If you've ever experienced a migraine before, you already know how debilitating they can be. Chronic Migraine is something that a great number of people across the world live with, including actress Kristin Chenoweth who is opening up about her own journey in an effort to help others.
Chenoweth appeared on the very first episode of "The Head Start: Embracing The Journey" podcast where she talked about her first experience with a terrible migraine while on stage at her first solo concert with the Virginia Symphony at 25 years old. Kristin described the bright lights beginning to bother her, and explained her head "feeling like a sledgehammer was on top of it," in addition to nausea.
In a conversation with iHeartRadio, the Tony Award winner expanded on her experience and said, "I'd never had one. And so I didn't know what was happening to me at first. It started with the bright spotlight, and then whatever I focused on, like if I looked at your face or the conductor's face, it would be a black hole and around it would be like kaleidoscope lights. So whatever I focused on, that's what was happening. And then I started getting really sick to my stomach and I thought, I think I'm gonna throw up. So at first I thought I had a bug. I was like, I must be literally getting a bug in the middle of the song. By the time intermission came, I had a headache, I can't even say a pounding headache, that's not even fair. It was a pound, like a sledgehammer, and a brain freeze from when you eat a Slurpee from 7-Eleven, [and] you eat it too fast. It was all that at once. And by intermission, I was throwing up. The curtain went down and I just threw up." She added, "I was young, I was 25, I didn't know what was going on and I thought maybe I'm having a brain tumor, but I knew my mom had migraines growing up. So I thought, I wonder if it's a migraine, but she didn't describe it like this, this is just hell on earth."
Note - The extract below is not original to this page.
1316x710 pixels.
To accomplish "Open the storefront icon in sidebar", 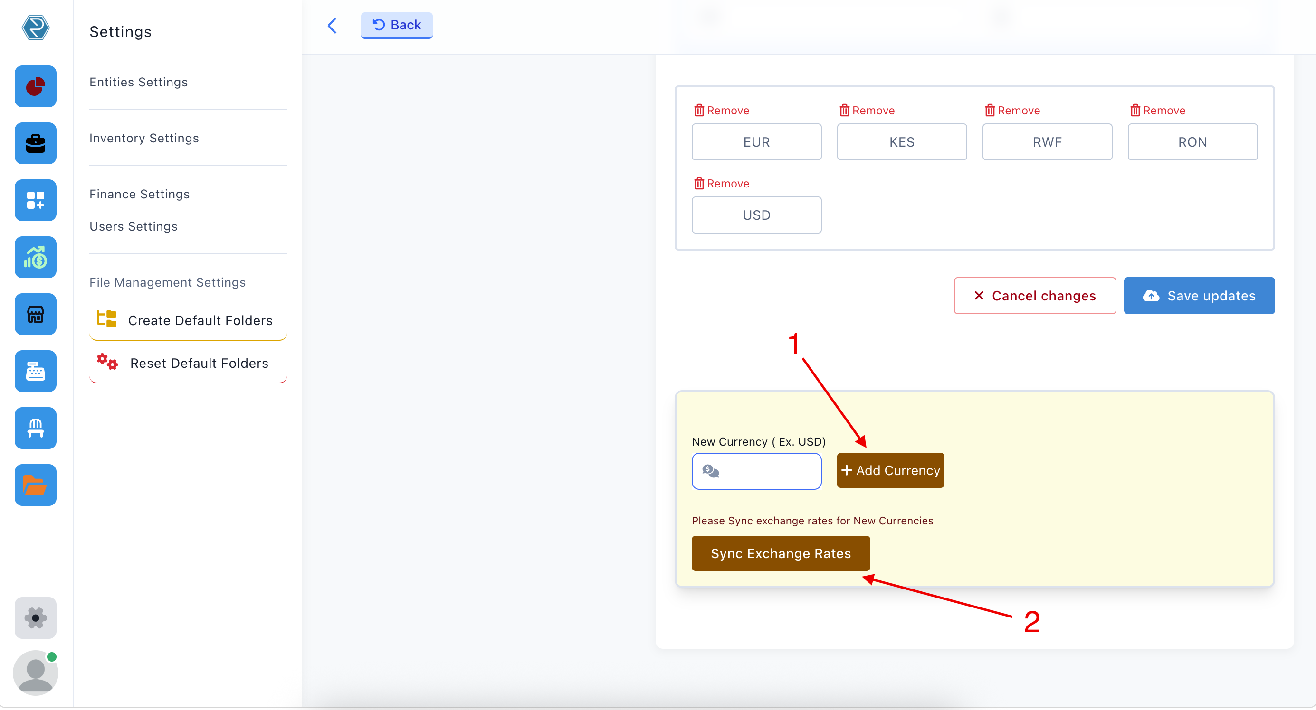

Kristin also recalled one of the worst migraines she ever had, and it happened during the Macy's Thanksgiving Day Parade, a time when she was performing in Wicked on Broadway. She explained, "I was doing Wicked at the time and was not finding the right treatment for me. And it was the weekend of the Macy's Day parade, [and] 10,000 shows. You know, we're getting a ton of shows in for that holiday season. And, I'm young at that point, I'm thinking I'm just gonna have the best time ever. And I had to wake up at 4:30am for the Macy's Day Parade, and I thought I was getting it. So I downed a couple of Tylenol, I went to the parade. By the time we were on that float, we didn't have to ride the thing, but we were on the float, like singing at 34th Street, right there in front of Macy's. I was so sick. And that Thanksgiving, of course it was sunlight. It was like the most beautiful Thanksgiving day ever. Not a snow flurry, not a drip of rain, just beautiful sunshine. And normally I love that, but I couldn't. And I kept putting on my sunglasses and some of my costars were like, what's wrong with you? I'm like, I'm getting a migraine. And there's shame in that, you know, it's like they don't understand, they don't get it. I was sick. That migraine wiped me out for three days."
iHeartRadio also spoke with Dr. Larry Charleston, who shed light on just how many people suffer from Chronic Migraine — 3.3 million people in the United States. He said, "That would be about the third largest city in the United States. And it's very debilitating. That's what we've been discussing, very debilitating disease." Charleston added, "It's just really important as we raise awareness. It is an invisible disease, just like pain diseases really are, it doesn't mean that it doesn't exist. And that is what is really, really important with the education. A lot of things we're finding out with the brain, and things that happen as far as the processes and the pathophysiology and all that type of stuff. But, it's an episodic chronic neurological disease."
In an effort to raise awareness about Chronic Migraine, Chenoweth is speaking out about her own experience, as well as what she is doing to help combat the painful condition for herself. Kristin has been using BOTOX as a preventative treatment measure, and as she explained, "I was gonna have to retire, but I didn't."
Kristin went on to share about treating Chronic Migraine with Botox, "It's preventative too, so it's helped a lot there. It's given me a sense of relief as I travel and do all the things I do for work. I'm not constantly worried like, oh, this thing that I'm gonna do without sleep, flying three, four times a week, I'm not gonna probably get it. It's given me a sense of safety." She added, "Just last week with the wildfire air in New York, I was like, I hope I don't get a migraine. Just to know that I'm up to date on my treatment and it's gonna be okay. It's really gonna be okay. That's really what I wanna share with people of how it's really made me feel like I can overcome. That's what the doctor said earlier. He said, don't think of it as living with it. Of course we are, but thinking about something you're overcoming, that's really resonated with me today."